@Chrysoberyl: Me! We know all the same statistics as they do, we probably know them better since we’ve heard them so many times! Are we taking a risk? Yes. Why are we taking the risk? Because it is worth it. Period. I believe my relationship is worth defying the odds, that’s all, why is that so hard to understand? It’s based on more than crazy love and passion and looks. It’s based on respect, trust, honesty and communication, a belief in hard work and a great sense of humor. So yes, I know I’m young, I think I of all people should know this, I also know that no matter how old I become I could not find someone as suited for me as my FI.
Also, do they really think that because they tell you, usually people that do not know you, all of a sudden you’re going to realize that you’re making the mistake of a lifetime? Granted, I’m sure it happens for a few counted individuals, but overall it sours the experience a bit for the rest of us! I wish people would think about this, how many grandparents are divorced? At what age did they marry? How many parents do you know that are divorced? At what age did they marry? Maybe they would realize that it isn’t so much about age but much more about the perspective each generation had on marriage, I saw something on pintrest (many will think cliche w/e I loved it):”We came from a generation where when things were broken we didn’t throw them away, we fixed them.” The response of a couple who had been married 60+ years when asked how they did it.
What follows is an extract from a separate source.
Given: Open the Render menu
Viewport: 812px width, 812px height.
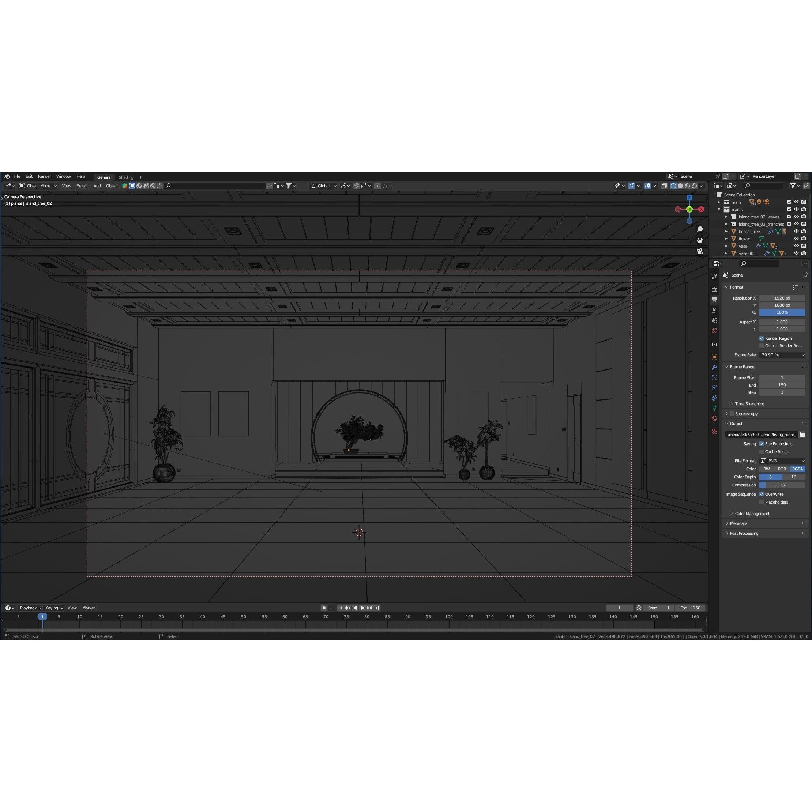Looking at the screenshot, I should [44, 177].
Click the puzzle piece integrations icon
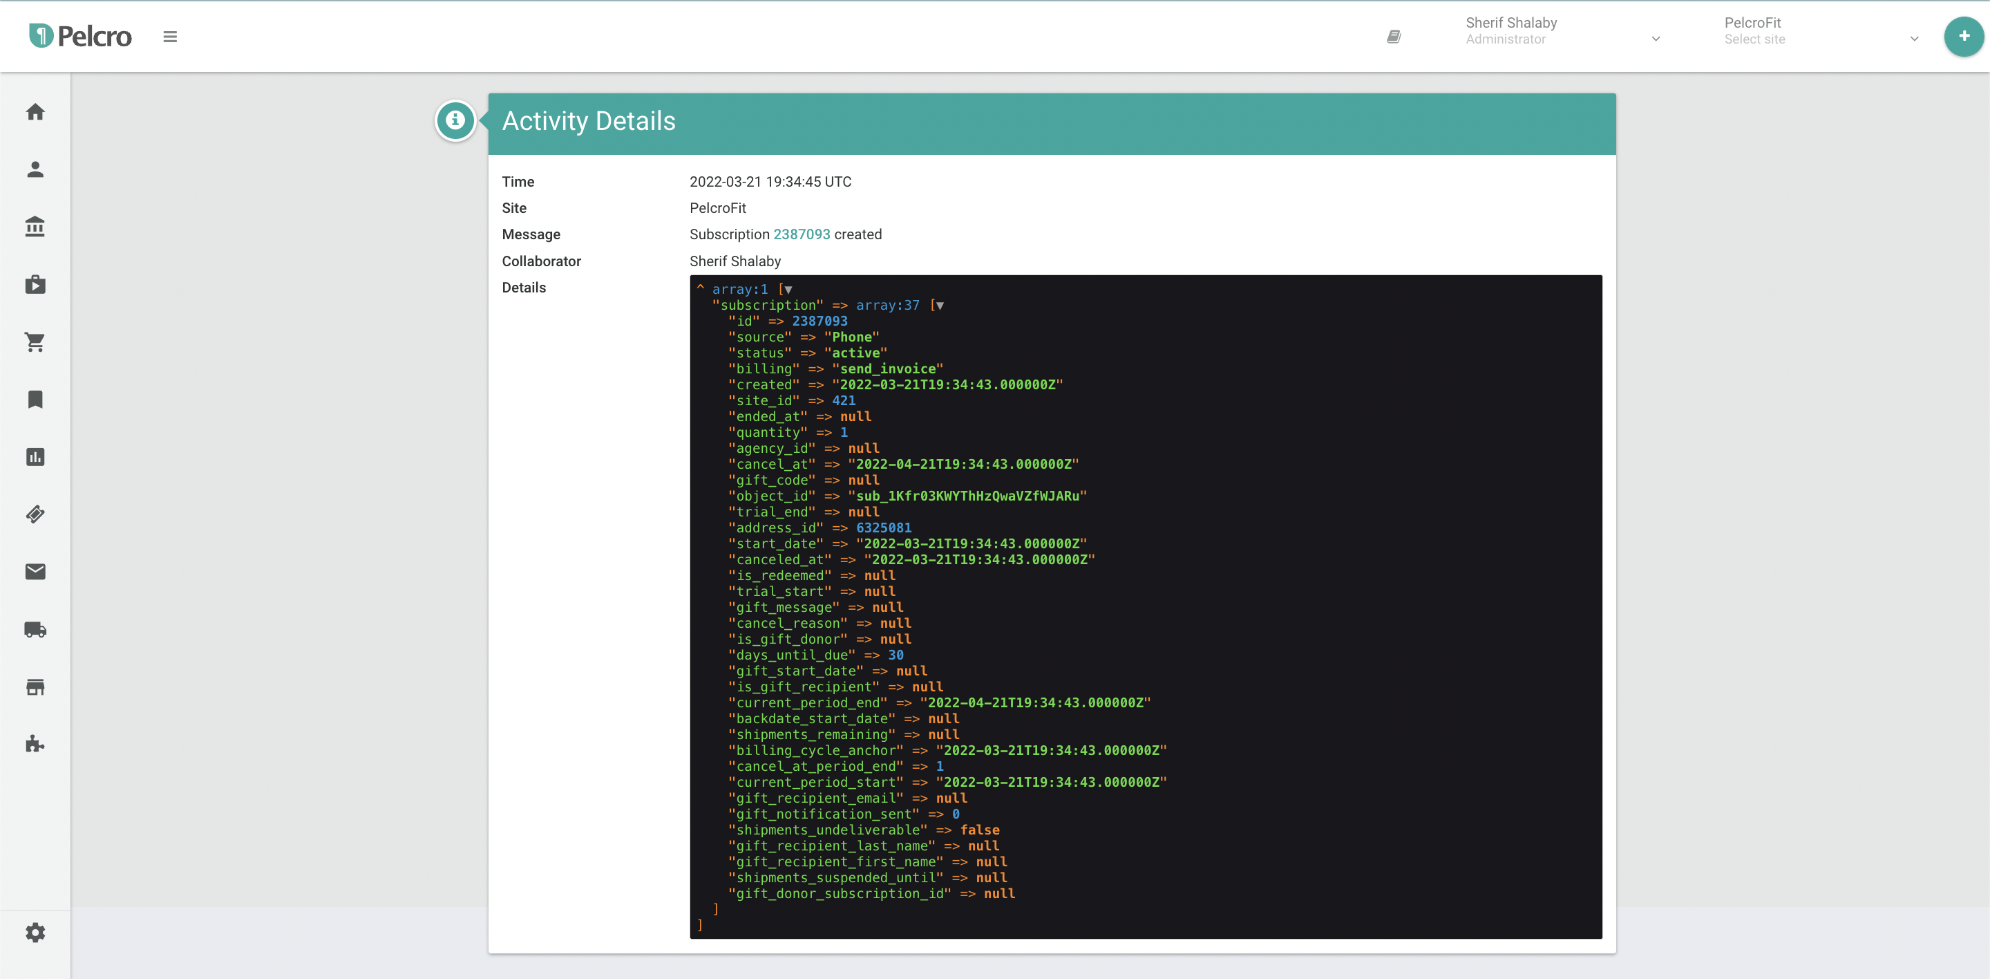Viewport: 1990px width, 979px height. [x=36, y=744]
I snapped at the ‘substitute’ hairdresser as well, made it completely personal and I am not proud of it either. Due to religion, divorce isn’t exactly an option for me, I know many find this idealistic and old fashioned, that’s just the way I was raised. After politely listening to her list all the reasons why her marriage fell apart and why men are pigs and what she wishes she would have done instead of getting married and having kids, I simply pointed out that due to religion and culture divorce wasn’t an option for me but that I was really sorry she had to go through that, and I was sure she would fare better with her new marriage. She laughed, made fun of me and then said that nobody enters a marriage thinking about divorce but that it is ALWAYS an option, a way out is necessary, especially once I realized how foolish I was for getting married so young. HOW RUDE!
Not only did she discredit my beliefs but also doomed my marriage to fail? Yeah, after 40 minutes I had had it, my snarky, bitchy response: Well, I’ll make an analogy, I’m sure everyone gains weight after marriage, I mean you should know (Mean girls worthy eye ball up and down), the problem is when it isnt fixed quickly or adamantly, when it is just allowed to sit as a comodity because hey, you’re married why sould you care about your looks. Those are the same reasons why marriages that started well end, at least the ones I have seen fall apart, the couple stops caring.